July 1, 2026

Two sisters turned a bartending book into a national brand, choosing Amazon for every chapter of their success story

Jordan Catapano and Jocelyn Dunn are using Amazon Ads to learn what drives sales, and Amazon’s data to guide their expansion into brick-and-mortar retail.

This Girl Walks Into A Bar.png

In 2011, sisters Jordan Catapano and Jocelyn Dunn sold a book in Amazon’s store called This Girl Walks Into a Bar: A Women’s Guide to Professional Bartending and Home Mixology. They created a cocktail blog to support it. In 2016, they launched a bartending company for private events across Southern California and from there discovered an untapped opportunity.

“Our bartending clients would often ask for better-tasting mixer recommendations and they just didn’t exist,” said Catapano. “We began batching and delivering Margarita mix ourselves. It became popular enough that we decided to produce about 100 cases and sell it to local stores.”

In 2021, This Girl Walks Into A Bar formed a separate mixer company. Today they produce three certified organic, non-alcoholic mixers: Margarita Mix, Bloody Mary Mix, and Pineapple Mint Mojito Mix. All are low sugar, vegan, gluten-free, and free from dyes, gums, and artificial flavors.

This Girl Walks Into A Bar 2.png

This mission of This Girl Walks Into A Bar is to create high-quality, non-alcoholic, and responsibly sourced organic mixers for any age and every lifestyle. Their three flagship flavors are Margarita, Bloody Mary and Pineapple Mint.

The brand name came from the book. The customer base came from Amazon.

When it was time to grow the mixer company, the sisters returned to the same store where they’d sold their first product a decade earlier.

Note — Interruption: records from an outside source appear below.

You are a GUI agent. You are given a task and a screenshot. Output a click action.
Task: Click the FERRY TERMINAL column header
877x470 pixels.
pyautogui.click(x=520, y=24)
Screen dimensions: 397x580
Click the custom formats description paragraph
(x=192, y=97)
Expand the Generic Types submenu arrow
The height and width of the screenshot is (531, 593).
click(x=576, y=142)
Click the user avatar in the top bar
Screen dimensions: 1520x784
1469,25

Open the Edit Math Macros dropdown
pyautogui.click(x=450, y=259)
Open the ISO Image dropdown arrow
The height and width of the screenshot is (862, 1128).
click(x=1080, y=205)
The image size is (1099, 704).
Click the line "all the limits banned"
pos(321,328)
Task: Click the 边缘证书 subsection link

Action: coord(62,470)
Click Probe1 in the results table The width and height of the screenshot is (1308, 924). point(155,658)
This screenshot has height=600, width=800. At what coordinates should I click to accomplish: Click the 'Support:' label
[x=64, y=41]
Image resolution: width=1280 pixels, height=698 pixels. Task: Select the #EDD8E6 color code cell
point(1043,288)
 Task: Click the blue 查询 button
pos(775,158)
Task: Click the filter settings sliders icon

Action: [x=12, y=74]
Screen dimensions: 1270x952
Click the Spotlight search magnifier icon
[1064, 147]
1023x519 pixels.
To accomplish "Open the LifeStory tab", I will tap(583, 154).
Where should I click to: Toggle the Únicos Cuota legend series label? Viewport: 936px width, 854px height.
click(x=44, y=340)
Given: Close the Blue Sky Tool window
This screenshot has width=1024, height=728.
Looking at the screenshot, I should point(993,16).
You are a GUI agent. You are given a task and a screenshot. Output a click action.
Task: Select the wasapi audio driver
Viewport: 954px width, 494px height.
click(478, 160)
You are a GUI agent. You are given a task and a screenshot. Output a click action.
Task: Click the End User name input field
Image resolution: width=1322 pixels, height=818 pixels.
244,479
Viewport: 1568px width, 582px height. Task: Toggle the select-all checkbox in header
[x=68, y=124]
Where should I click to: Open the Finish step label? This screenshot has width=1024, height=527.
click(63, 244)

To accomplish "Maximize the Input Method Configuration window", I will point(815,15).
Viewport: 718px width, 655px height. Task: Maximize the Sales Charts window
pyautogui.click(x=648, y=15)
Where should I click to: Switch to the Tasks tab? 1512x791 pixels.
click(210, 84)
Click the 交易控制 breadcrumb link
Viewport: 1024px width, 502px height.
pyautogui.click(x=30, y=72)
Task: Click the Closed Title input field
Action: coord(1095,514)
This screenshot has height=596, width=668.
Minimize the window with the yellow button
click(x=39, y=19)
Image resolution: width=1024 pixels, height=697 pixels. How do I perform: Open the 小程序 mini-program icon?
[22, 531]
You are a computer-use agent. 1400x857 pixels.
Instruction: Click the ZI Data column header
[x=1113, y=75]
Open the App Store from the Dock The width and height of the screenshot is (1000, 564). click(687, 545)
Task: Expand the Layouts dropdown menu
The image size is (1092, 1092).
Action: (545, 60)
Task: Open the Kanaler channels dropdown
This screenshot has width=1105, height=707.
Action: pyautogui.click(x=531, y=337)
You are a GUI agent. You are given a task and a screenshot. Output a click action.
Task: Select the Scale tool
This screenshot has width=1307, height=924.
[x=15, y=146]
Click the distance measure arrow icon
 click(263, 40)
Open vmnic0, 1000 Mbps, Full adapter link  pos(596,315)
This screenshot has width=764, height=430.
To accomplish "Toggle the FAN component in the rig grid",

But this time, they had access to tools that didn’t exist in 2011.

Amazon Ads let them test and learn without a large budget. “We learned that [with Amazon] you don’t need to have a huge advertising budget to see results with keywords,” said Catapano. “We started off by just spending 25 cents per keyword to learn the system, and to find out which words were driving more sales.”

That small investment taught them which search terms converted into purchases. But the reports told them something even more valuable: where their customers are.

“We rely heavily on Amazon reports to learn about where our consumers are based,” Catapano said. “This helps to guide our social media marketing for both Amazon, and our brick-and-mortar stores.”

That geographic data became a bridge between their online and offline business. When the reports showed consistent orders shipping to specific states, the sisters knew where demand existed before their distributor ever got there. Amazon became the proof of concept for physical retail expansion.

I’d love Amazon shoppers to know that when they purchase a product with the small business symbol below it, they are choosing to support a little company that is built by real people who are deeply invested in quality and community.
— Jordan Catapano, Co-owner, This Girl Walks Into A Bar

Their California-made bottles now ship regularly to Ohio, Pennsylvania, Tennessee, and Florida. “It’s clear that there’s a strong appetite for better-for-you mixers nationally, and Amazon is helping us connect with those consumers who want a cleaner, healthier cocktail or mocktail experience,” said Catapano.

The sisters are among the independent sellers in Amazon’s store who collectively account for more than 60% of sales, according to Amazon’s 2025 Small Business Empowerment Report. Most are small and medium-sized businesses, and many are represented in the store by Amazon’s Small Business badge.

“I’d love Amazon shoppers to know that when they purchase a product with the small business symbol below it, they are choosing to support a little company that is built by real people who are deeply invested in quality and community,” said Catapano. “Their small choice to pick us has a much larger impact than they might realize.”